━━ EXERCISE MATERIAL ━━

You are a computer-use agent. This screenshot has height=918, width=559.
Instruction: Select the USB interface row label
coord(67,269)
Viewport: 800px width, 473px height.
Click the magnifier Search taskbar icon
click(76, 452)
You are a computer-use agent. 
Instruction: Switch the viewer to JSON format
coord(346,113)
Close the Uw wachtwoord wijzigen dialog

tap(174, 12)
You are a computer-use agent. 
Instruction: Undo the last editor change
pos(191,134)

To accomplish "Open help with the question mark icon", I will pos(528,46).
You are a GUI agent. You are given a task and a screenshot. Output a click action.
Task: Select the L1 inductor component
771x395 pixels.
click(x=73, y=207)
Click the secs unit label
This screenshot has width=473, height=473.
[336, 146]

━━━
━━ EXERCISE MATERIAL ━━

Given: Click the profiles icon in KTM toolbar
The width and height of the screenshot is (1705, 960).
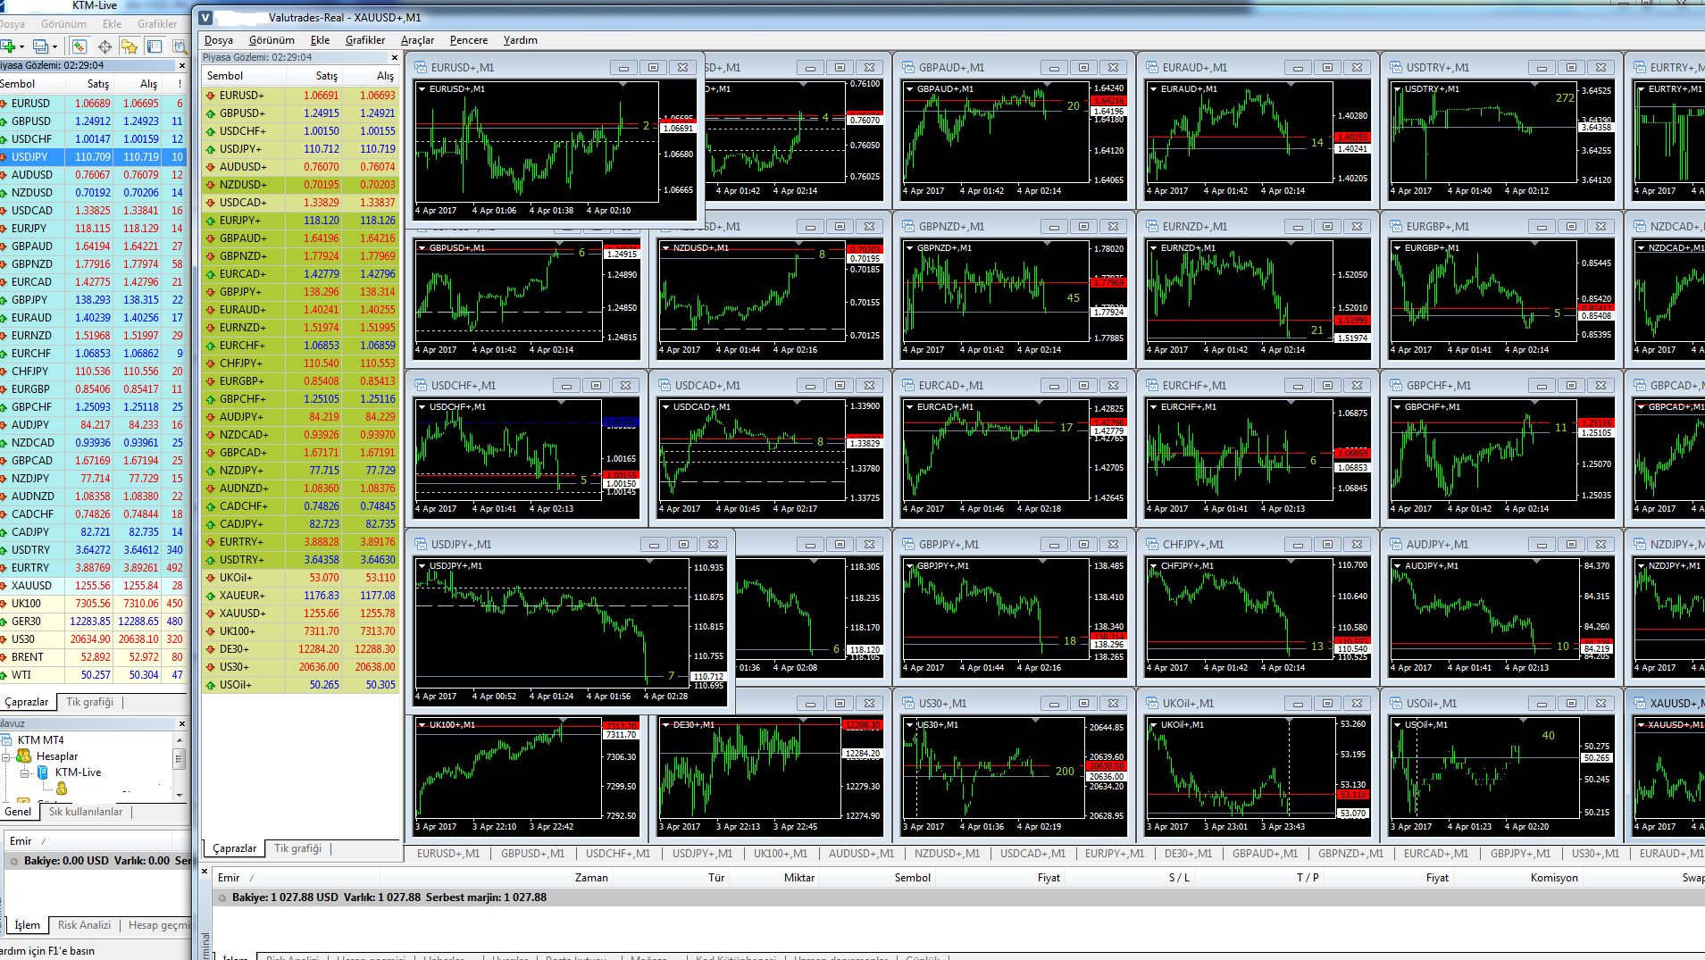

━━━

WHAT TO DO — Look above for the line containing "Instruction: Select the" and the line containing "You are a GUI". Transcribe both, with the lines between them, exactly.

ANSWER SPACE —
Instruction: Select the USB interface row label
coord(67,269)
Viewport: 800px width, 473px height.
Click the magnifier Search taskbar icon
click(76, 452)
You are a computer-use agent. 
Instruction: Switch the viewer to JSON format
coord(346,113)
Close the Uw wachtwoord wijzigen dialog

tap(174, 12)
You are a computer-use agent. 
Instruction: Undo the last editor change
pos(191,134)

To accomplish "Open help with the question mark icon", I will pos(528,46).
You are a GUI agent. You are given a task and a screenshot. Output a click action.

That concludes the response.